OCHOPEE, Fla. — Video captured in the Everglades shows a never-before-seen scuffle between two major Florida predators.
A camera set up by the U.S. Geological Survey in Big Cypress National Park caught a male bobcat snooping around one particular Burmese python nest over the course of two months.
June 1 was the first time the curious cat was seen circling the snake nest and eating some of the eggs while inspecting his surroundings. According to logs from the USGS, the animal returned several times throughout the evening to rummage through his new find.
The bobcat kept coming back over the next two days to dig at the nest and take some more eggs for snacking. That was until the evening of June 2, when the cat walked over to the nest to find the python was back on guard.
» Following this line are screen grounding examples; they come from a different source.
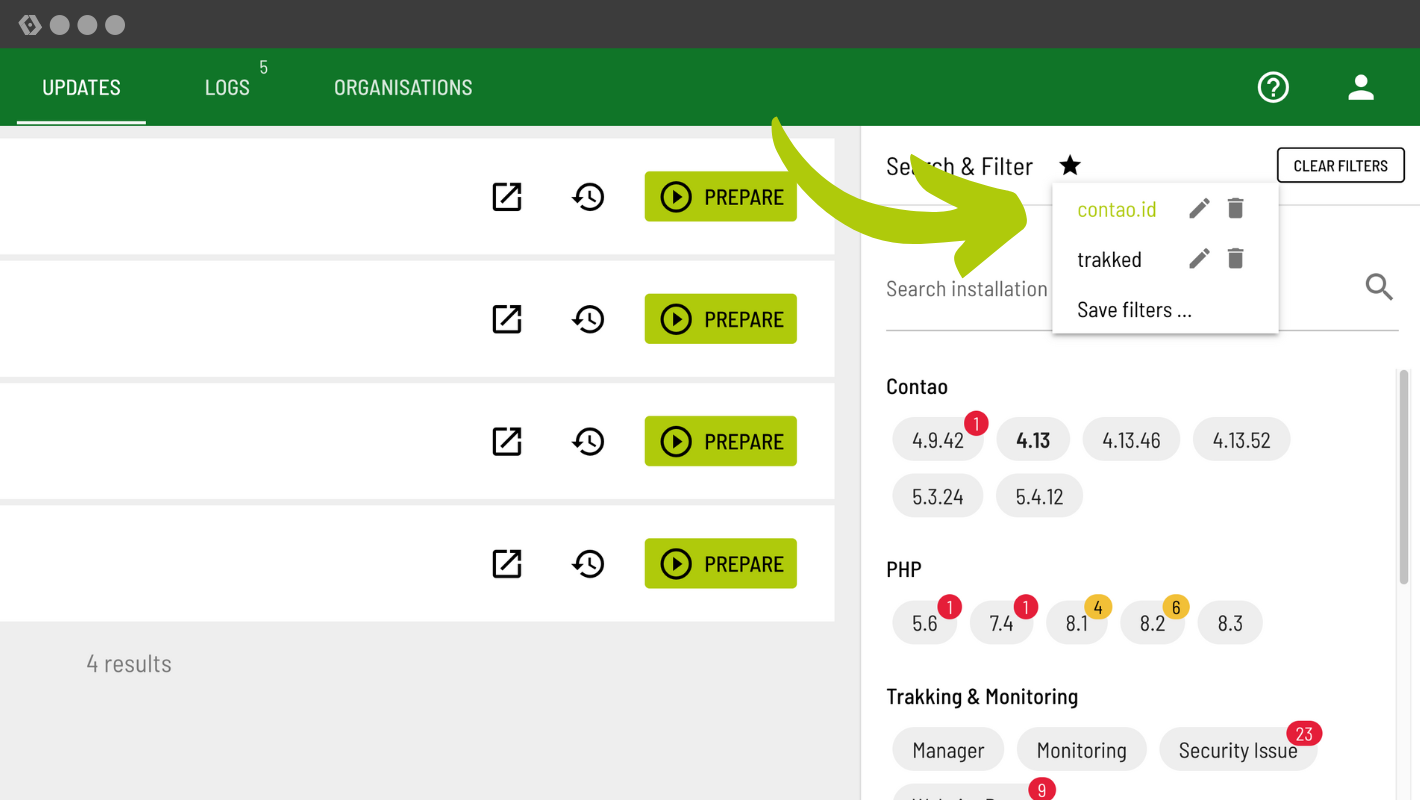The width and height of the screenshot is (1420, 800).
Task: Click Prepare button in third row
Action: click(x=720, y=442)
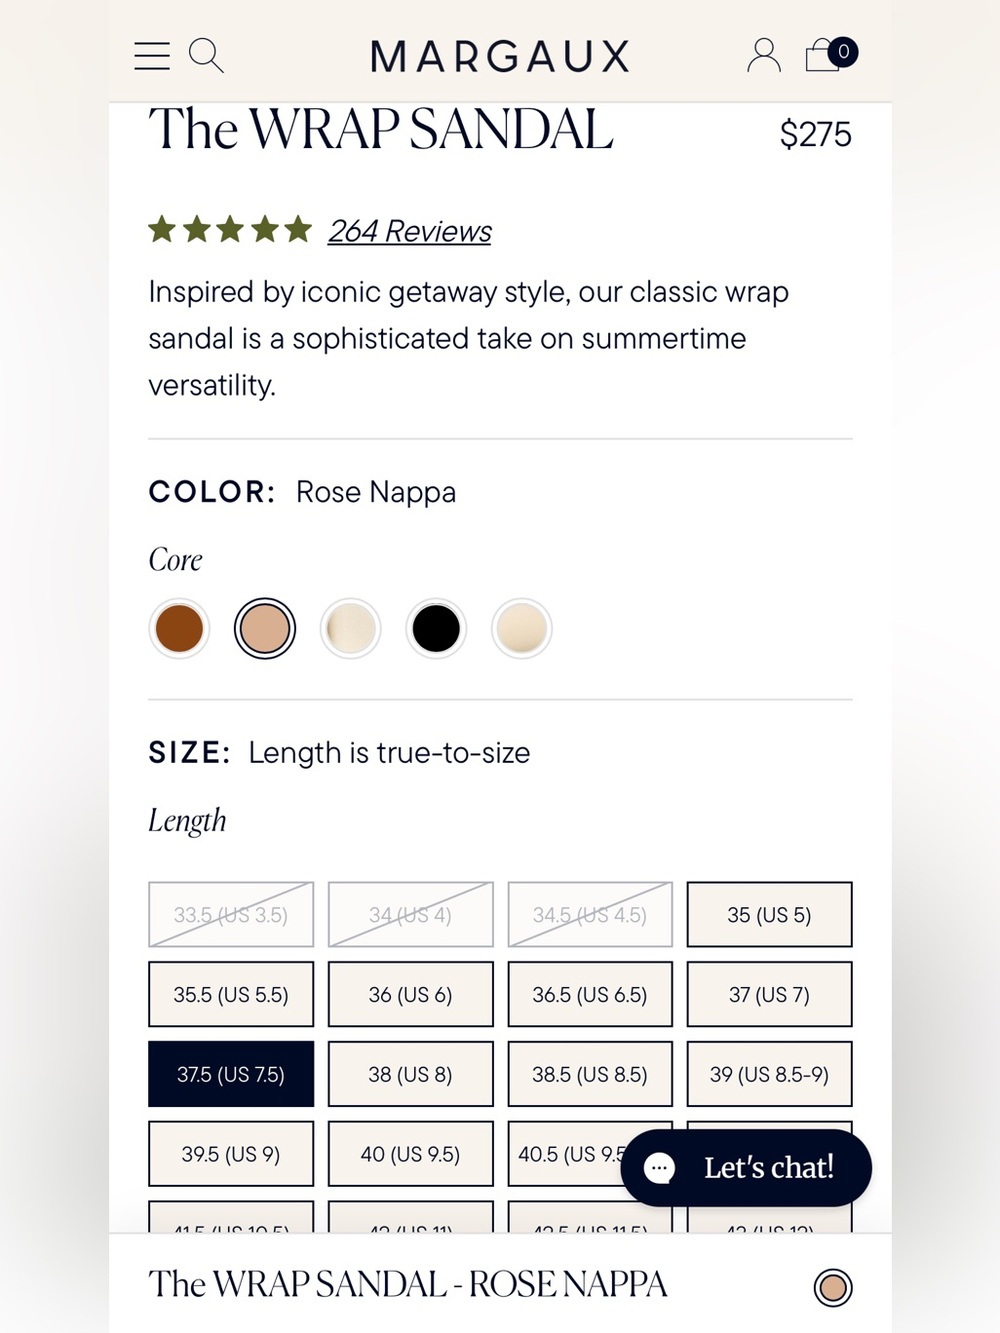Pick size 38.5 (US 8.5)

[x=590, y=1074]
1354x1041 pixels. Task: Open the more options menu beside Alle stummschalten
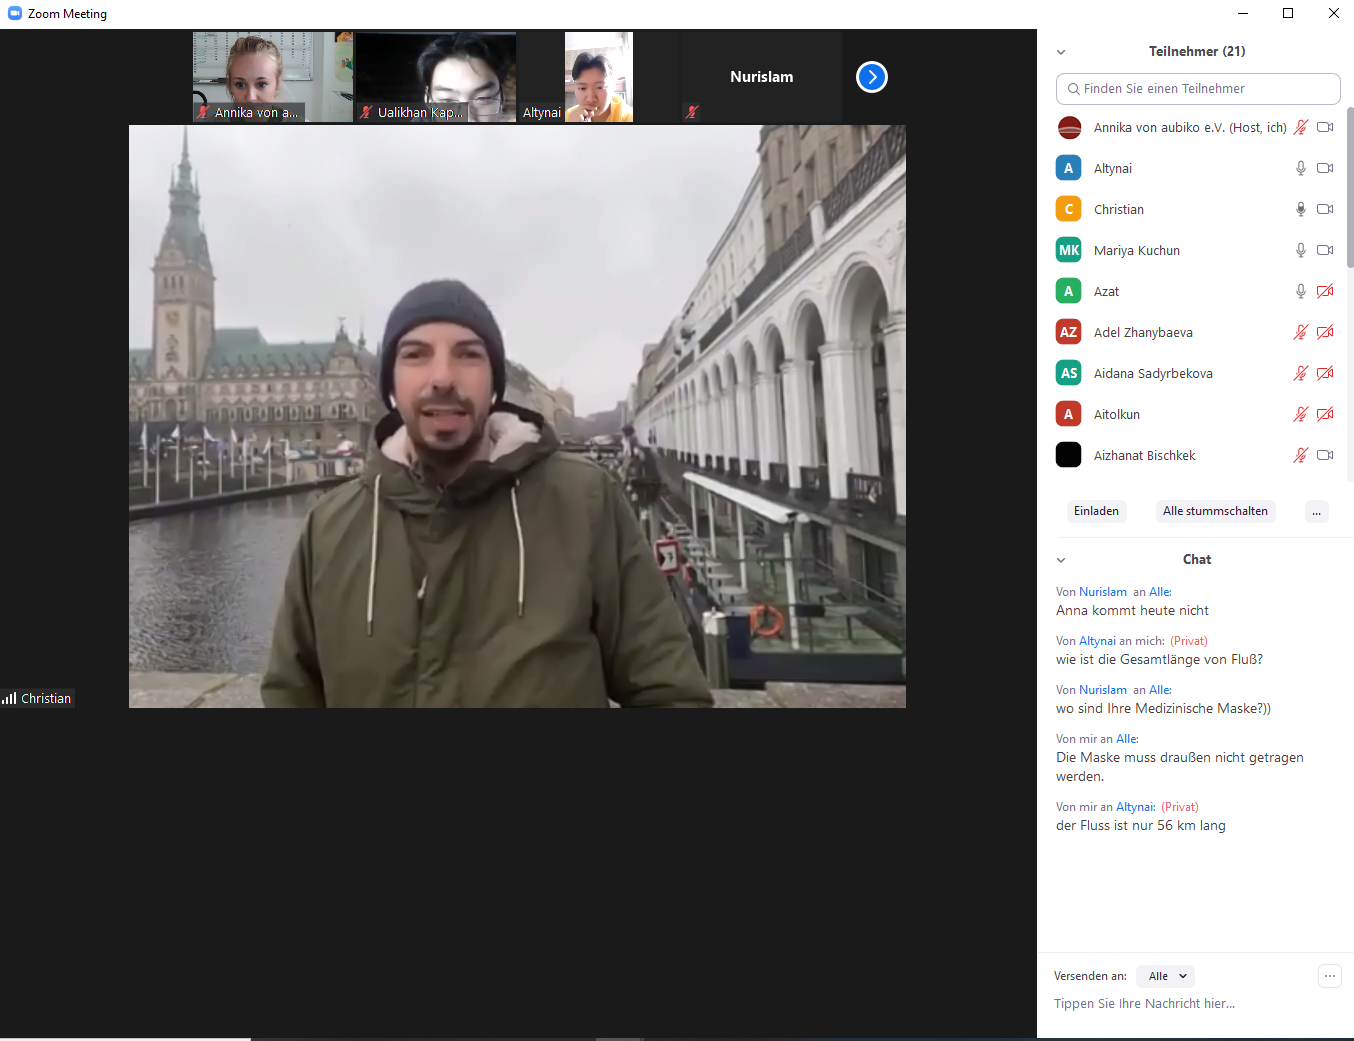[1316, 511]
At first, the approximately 85-pound, 13-foot long python seemed to deter the bobcat, which scientists estimate to be just about 20 pounds.
But on June 4, the python apparently decided to strike at the bobcat, sparking a back-and-forth duel between the two predators.
The USGS report called the interaction the "first documentation of any animal in Florida preying on python eggs" and the first evidence of any animal fighting back against a Burmese python in the Everglades.
And while the bobcat walked away unscathed this time, it seems like he got lucky.
Considering the "size and varied diet" of the Burmese python, researchers say the "bold behavior" of the cat "had the potential to be fatal for the bobcat if the python had been interested in feeding."
When biologists returned a few days later, they moved the snake to find 42 "inviable or destroyed" eggs in the nest. While the python never returned, the bobcat did come back a few times over the coming weeks to scavenge the eggshells left behind.
Bobcats are a native Florida species. Burmese pythons, on the other hand, are an invasive species that have led to the severe decline of several mammals living in the Everglades, including bobcats, raccoons and opossums.